Une interdiction de voyage obsolète bloque l'ancien chef du contre-espionnage Piotr Pytel à l'aéroport
Des agents de la Garde des frontières à l'aéroport de Katowice ont empêché l'ancien chef du contre-espionnage Piotr Pytel d'embarquer sur un vol pour la Turquie le 5 septembre 2026 en raison d'une interdiction de voyage de 2017 non abrogée.
Contrôle frontalier à Pyrzowice
Des agents de la Garde des frontières polonaise à l'aéroport de Katowice à Pyrzowice ont empêché le général Piotr Pytel, ancien chef du Service de contre-espionnage militaire (SKW), d'embarquer sur un vol pour la Turquie samedi matin. Pytel est arrivé à l'aéroport avec son épouse pour des vacances prévues avant que le contrôle aux frontières ne signale une interdiction active de quitter le pays. Les agents ont escorté Pytel vers une zone de contrôle secondaire pour vérifier toutes les bases de données accessibles, confirmant que la restriction de voyage restait techniquement active dans les registres gouvernementaux.
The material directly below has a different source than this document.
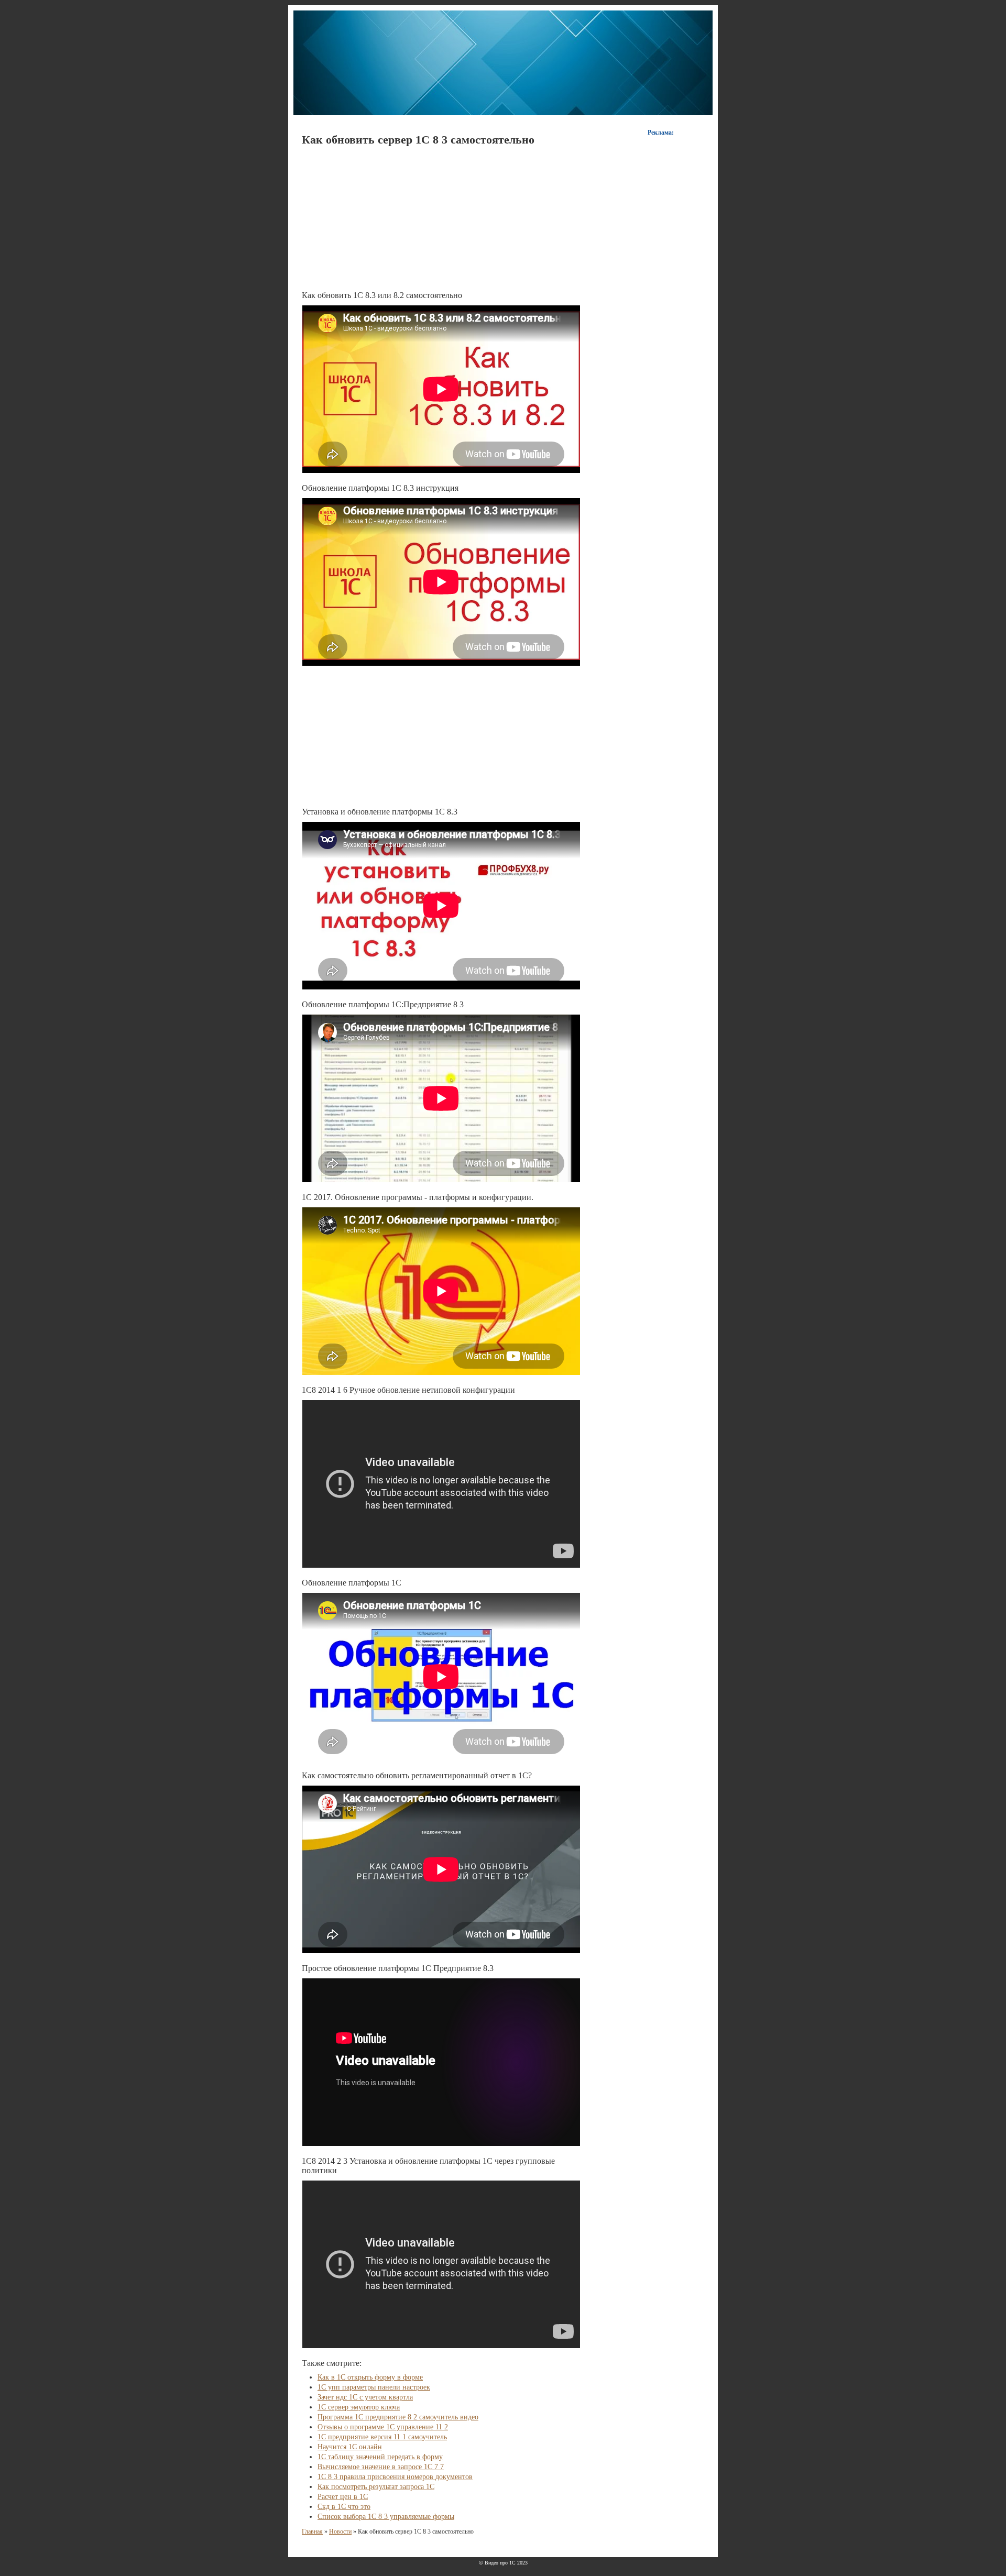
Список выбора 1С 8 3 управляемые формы (386, 2516)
Le porte-parole de la Garde des frontières de Silésie, le lieutenant Szymon Mościcki, a déclaré que Pytel n'avait jamais été détenu, notant qu'après la vérification, l'ancien général est retourné dans le hall des départs public.
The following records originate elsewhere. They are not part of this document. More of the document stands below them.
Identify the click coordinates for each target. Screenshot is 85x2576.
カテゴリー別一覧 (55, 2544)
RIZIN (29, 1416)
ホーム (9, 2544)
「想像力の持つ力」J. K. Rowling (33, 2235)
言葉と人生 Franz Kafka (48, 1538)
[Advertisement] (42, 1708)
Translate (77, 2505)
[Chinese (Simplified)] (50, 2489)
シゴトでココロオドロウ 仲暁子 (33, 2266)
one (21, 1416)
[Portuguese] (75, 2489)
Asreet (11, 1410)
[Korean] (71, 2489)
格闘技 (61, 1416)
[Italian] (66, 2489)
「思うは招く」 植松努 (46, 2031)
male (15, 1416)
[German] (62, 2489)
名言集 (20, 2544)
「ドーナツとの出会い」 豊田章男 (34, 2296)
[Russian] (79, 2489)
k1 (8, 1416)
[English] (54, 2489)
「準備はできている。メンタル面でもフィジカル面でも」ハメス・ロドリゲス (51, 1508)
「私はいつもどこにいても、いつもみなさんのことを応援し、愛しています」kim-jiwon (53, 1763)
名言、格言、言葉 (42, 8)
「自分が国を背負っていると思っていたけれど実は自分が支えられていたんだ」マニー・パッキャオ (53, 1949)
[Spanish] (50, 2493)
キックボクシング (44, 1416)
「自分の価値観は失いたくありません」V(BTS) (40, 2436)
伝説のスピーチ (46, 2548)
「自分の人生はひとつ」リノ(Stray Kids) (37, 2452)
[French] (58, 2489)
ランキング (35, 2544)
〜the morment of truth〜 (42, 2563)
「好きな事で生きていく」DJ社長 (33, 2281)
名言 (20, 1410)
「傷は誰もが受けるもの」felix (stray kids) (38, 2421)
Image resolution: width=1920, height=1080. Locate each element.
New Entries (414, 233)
Mościcki a expliqué les obligations juridiques qui guidaient les agents frontaliers lors du contrôle à l'aéroport.
En tant que Garde des frontières, les agents de la Garde des frontières respectent la loi, ils ne font pas la loi.
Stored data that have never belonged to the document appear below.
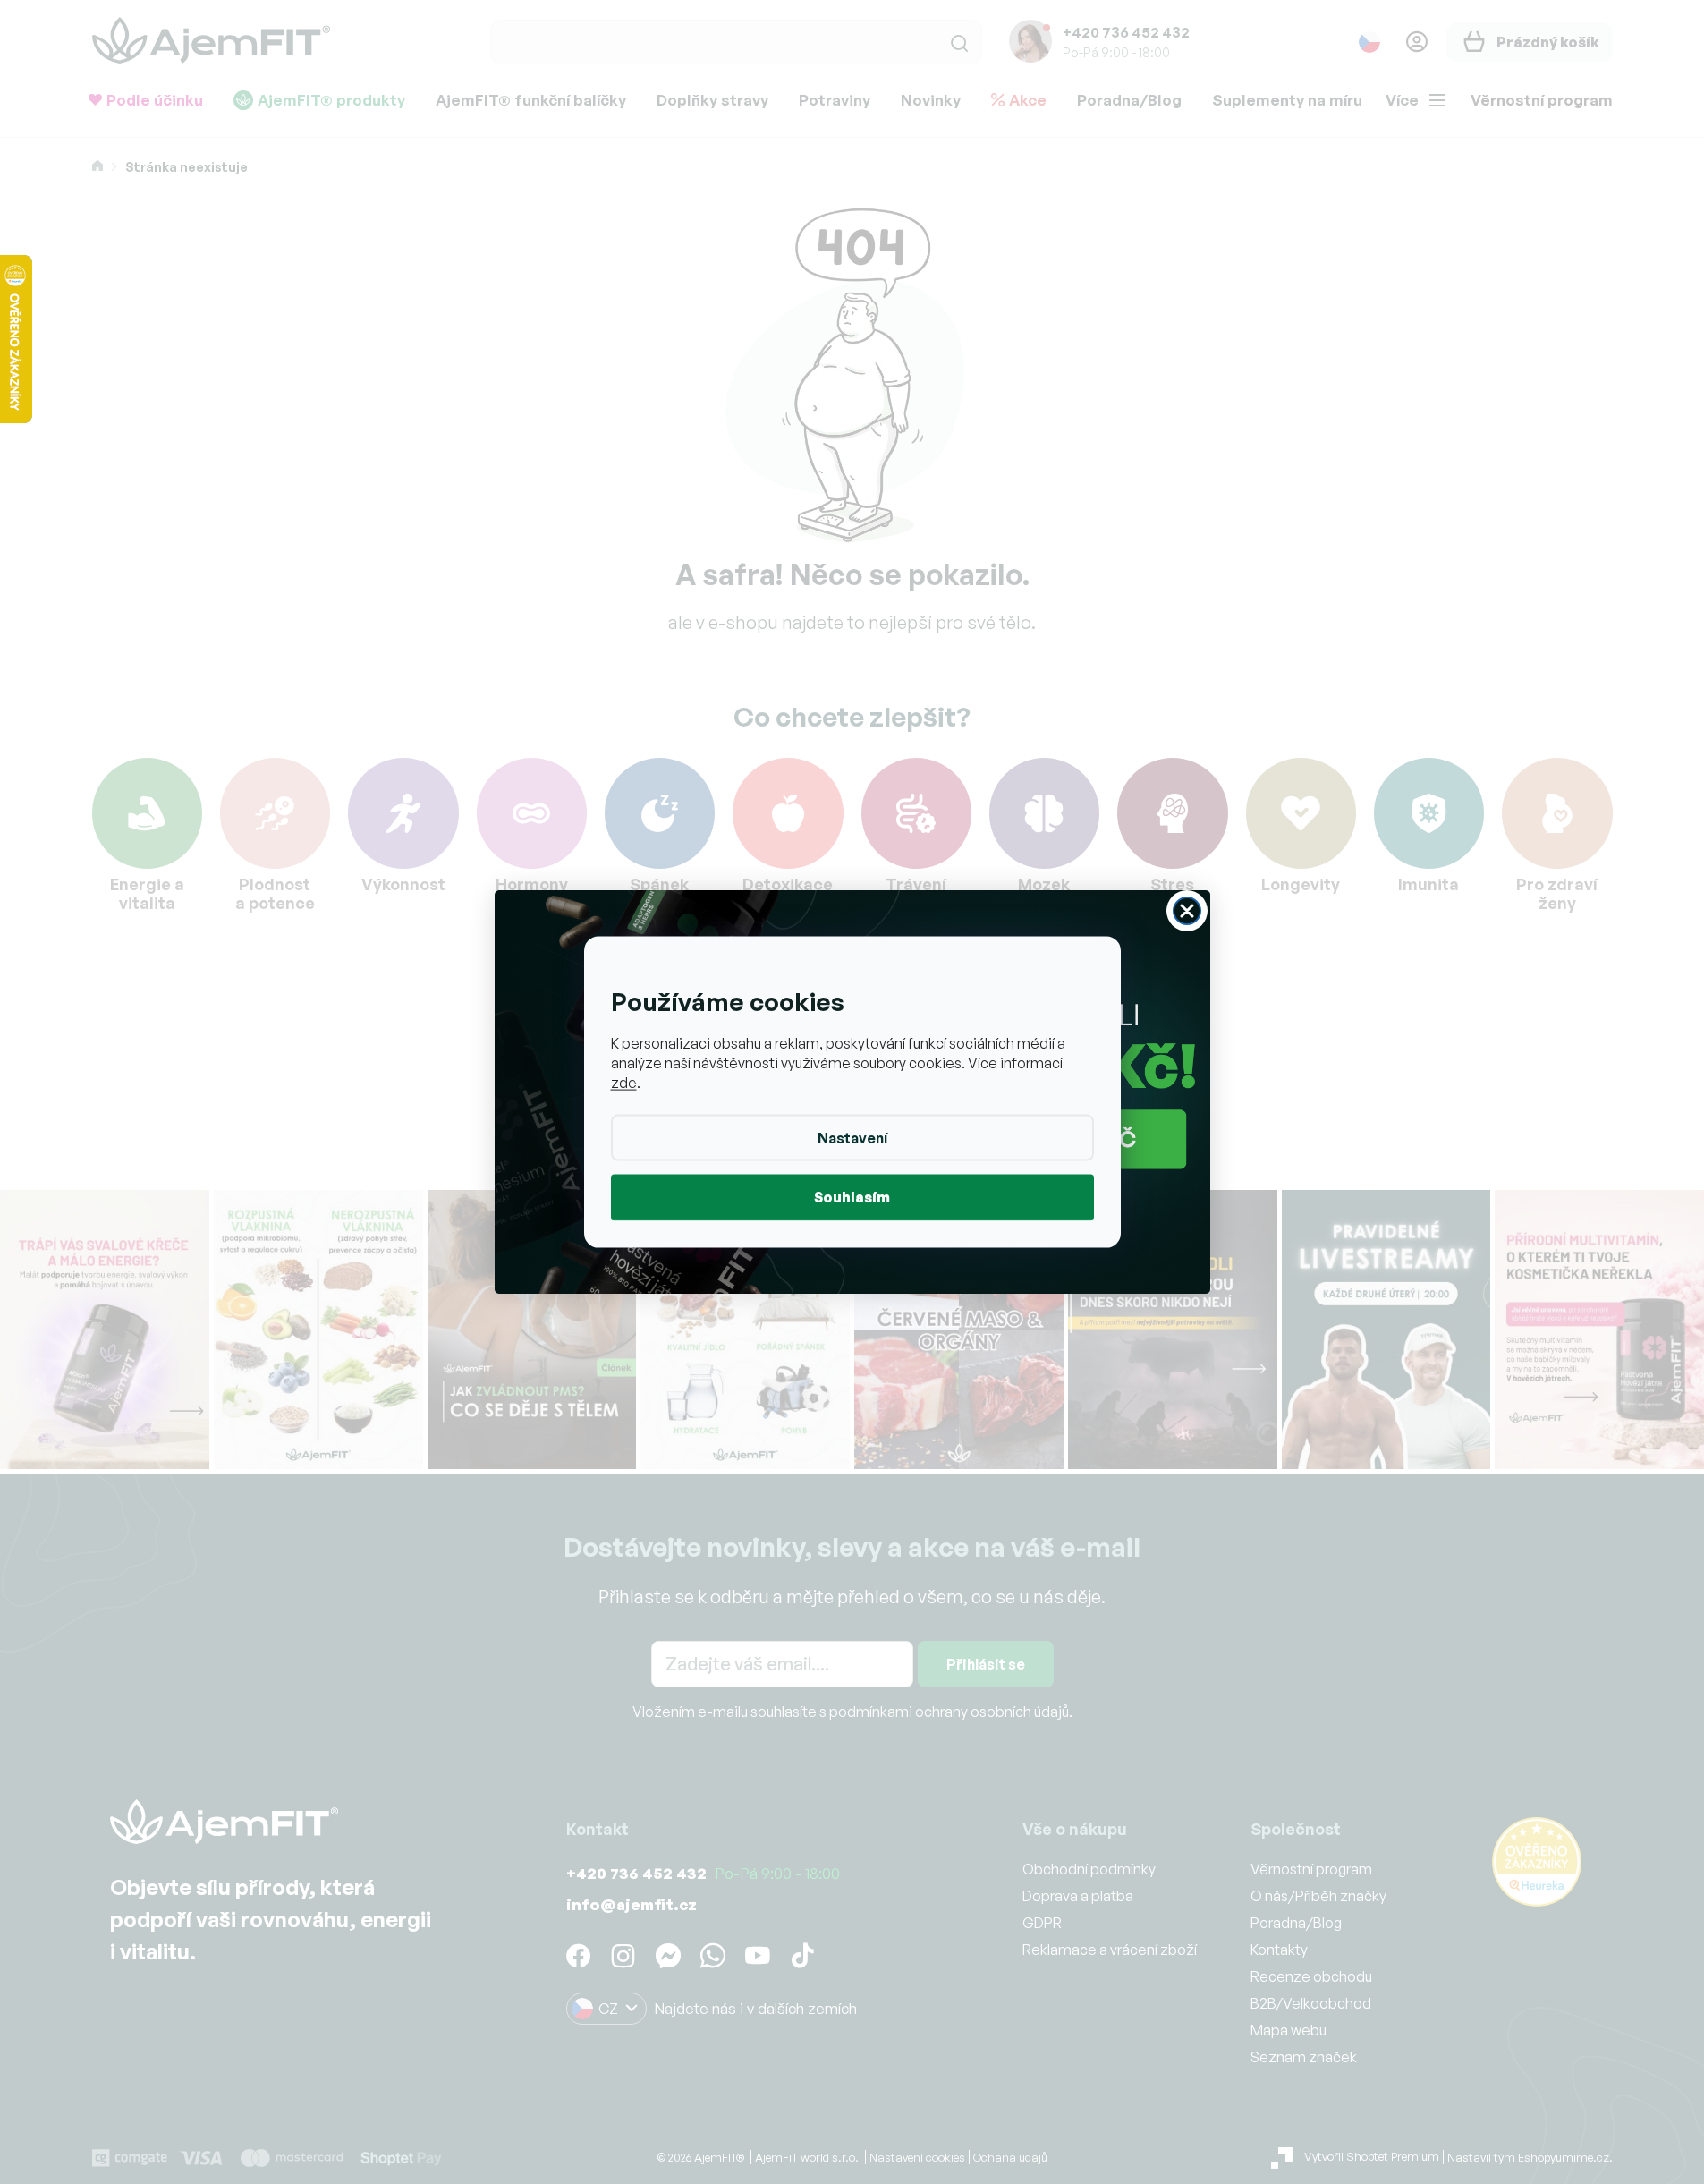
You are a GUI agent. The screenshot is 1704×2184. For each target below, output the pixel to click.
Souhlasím (852, 1197)
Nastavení (852, 1138)
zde (624, 1083)
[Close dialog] (1187, 910)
Origine de la restriction de voyage de 2017
La restriction de voyage provenait du Département des affaires militaires du parquet du district de Varsovie dans le cadre d'une enquête de longue durée. En 2016, les procureurs ont porté des accusations contre Pytel, l'ancien chef du SKW, le général Janusz Nosek, et le colonel Krzysztof Dusza, les accusant d'avoir outrepassé leurs pouvoirs en coopérant avec le Service fédéral de sécurité (FSB) de la Russie sans le consentement statutaire du Premier ministre. En décembre 2017, le procureur Jan Zarosa a ordonné la détention de Pytel et imposé des mesures préventives, dont une interdiction de quitter le pays. Donald Tusk a également été convoqué pour être interrogé comme témoin dans le cadre de l'enquête plus large.
Le porte-parole du parquet du district de Varsovie, Piotr Antoni Skiba, a déclaré que l'incident à l'aéroport résultait d'une défaillance administrative du système judiciaire. Le 22 février 2018, un tribunal de district de Varsovie a accepté une plainte de l'avocat de la défense de Pytel et a formellement révoqué les mesures préventives. Cependant, le tribunal n'a pas transmis la notification de la décision aux agences frontalières, laissant la restriction active dans les bases de données de la Garde des frontières pendant plus de huit ans.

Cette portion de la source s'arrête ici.